李胜跪在地上,整个人抖的跟个筛子似的,喝了治疗时疫的药已经好上了许多,这会害怕多于身上的难受。
“奴才两日前出现些咳嗽,当时就拿了药喝,没承想一直有些咳嗽,奴才想着太子殿下为重,就并未报病假,都是奴才的错,奴才没想到竟会害了太子殿下。”
李胜头磕的砰砰直响,康熙坐在门外的太师椅上,神情晦暗不明,梁福安已经在李胜房里搜出了一套茶杯。
“李胜说这茶杯本来摔了个裂痕,他以为是内务府给换了,奴才问了内务府的管事太监,说是并未给换,丽景轩里也有一样的茶杯,只是里面的东西都销毁了,并不确定就是丽景轩的。”
毓庆宫的人已经开始收拾东西准备挪到宫外的庄子上,康熙便是想亲自守着儿子,也被太皇太后制止了,一个皇帝一个太子孰轻孰重?
康熙幼时出天花也是被送去了宫外,只是那会他仅仅是个不受宠的皇子,若不是得太皇太后看重,他早就熬不过天花。
夜色渐深,胤祚悄咪咪从床上爬起来,还没下床就被人抓住了胳膊,胤禛一双漆黑的眼睛正静静地看着他。
“你要去哪?”
小家伙心虚的眼神乱瞟,得知二哥要搬出宫一段时间,他就央着额娘要去看二哥,乌雅氏自然不会同意,派人把他看的更紧了。
“别想着去看二哥。”胤禛把人拉回床上,语气十分强硬。
小家伙被哥哥抱在怀里,整个人都动弹不得,只能暂时放弃偷偷溜去看二哥,心里不禁遗憾,要是自己还是棵人参就好了,说不定就能救二哥了。
“你要是生病了,你让额娘和四哥怎么办?”
“呜呜呜……可是宫里都没时疫了,二哥怎么还会染上?二哥没有额娘疼他,有人就欺负他。”
胤祚趴在哥哥怀里小声哭了出来,小家伙没经历过时疫,只知道丽景轩因为时疫死了好几个人,染上这病凶多吉少。

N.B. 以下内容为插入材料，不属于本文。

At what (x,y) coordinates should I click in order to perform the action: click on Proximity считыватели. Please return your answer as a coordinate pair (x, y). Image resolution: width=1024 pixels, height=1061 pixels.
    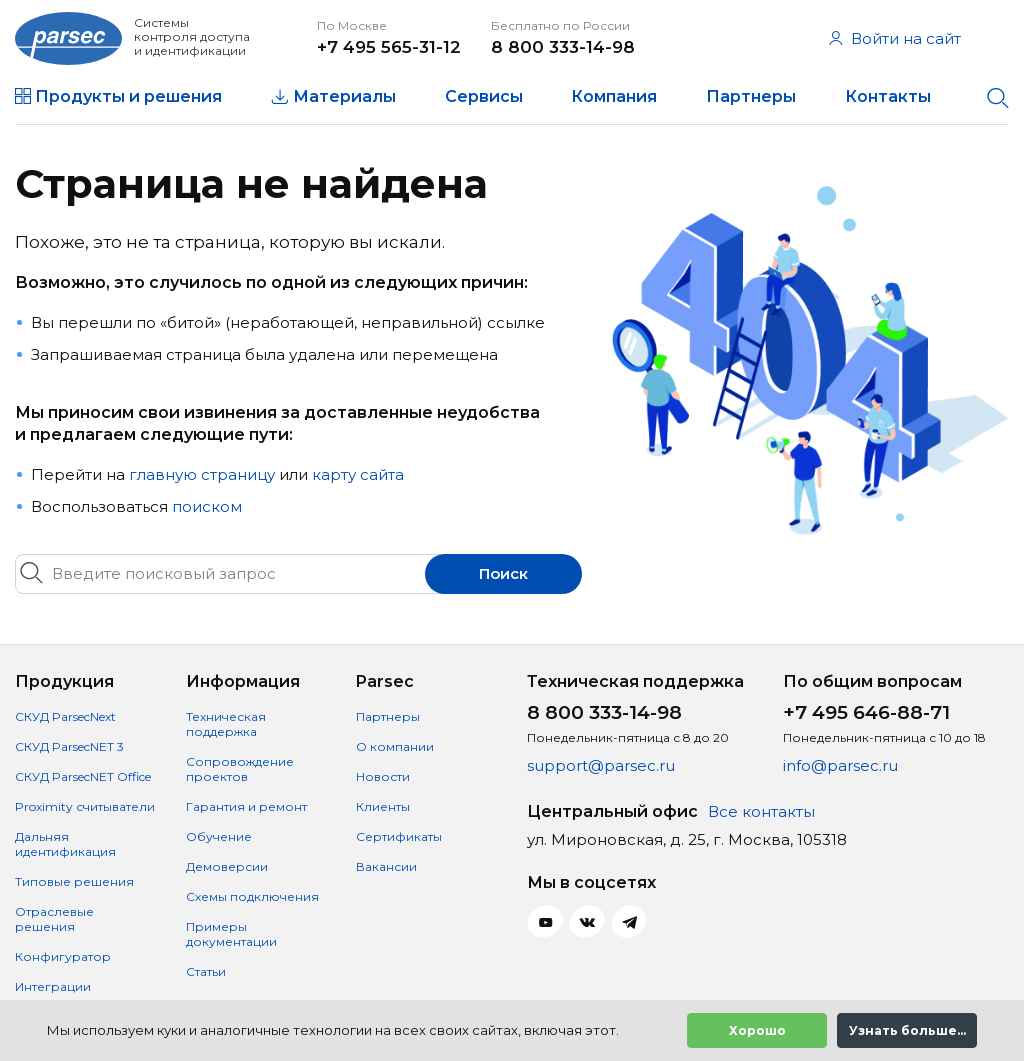
    Looking at the image, I should click on (85, 806).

“汗阿玛会把坏人揪出来的。”胤禛哄了好一阵,才把人哄睡了。
第二日去上书房前,胤禛去了正殿见德妃,和乌雅氏说了好一会的话,然后带着刚洗漱好的弟弟去上学。
“四阿哥说的您怎么看?”程嬷嬷不是很赞同四阿哥的想法,牵扯到太子的事,她们永和宫还是不要插手的好。
乌雅氏也头疼的不行,小儿子成日里吵着要去看太子,偏偏太子平日里对小六又十分的好,这让她头疼了好久。
“虽说本宫是不该插手,这上面还有贵妃娘娘,实在是轮不到本宫头上,只是太子向来对四阿哥和六阿哥都很好,这次染上时疫,本宫瞧着也心疼,能帮便帮一把。”
乌雅氏入宫多年,虽然一直谨慎小心,但是多少也培养了些自己的耳目,打探些消息还是可以的。
去上学的胤祚完美错过了二哥出宫,等吭哧吭哧赶到宫门口,胤礽的车队估计已经到了郊外的行宫。
胤礽虽自愿挪出宫,作为宠儿子的康熙肯定不会像之前那个庶妃一样随便塞到庄子里,而且收拾出了郊外的行宫给儿子住,又从宫里搬了不少好东西出去,就差把毓庆宫整个搬出去。
“六阿哥和四阿哥给殿下送了些东西过来。”李胜病未好全,胤礽身边伺候的就换成了李全。
李全提了一个包袱进来,两个阿哥没追上送太子出宫,只能让人送了些东西过来,胤礽打开包袱,里面都是零碎的玩意和糕点,胤礽一看就知道这是胤祚从自己玩具箱里挑的。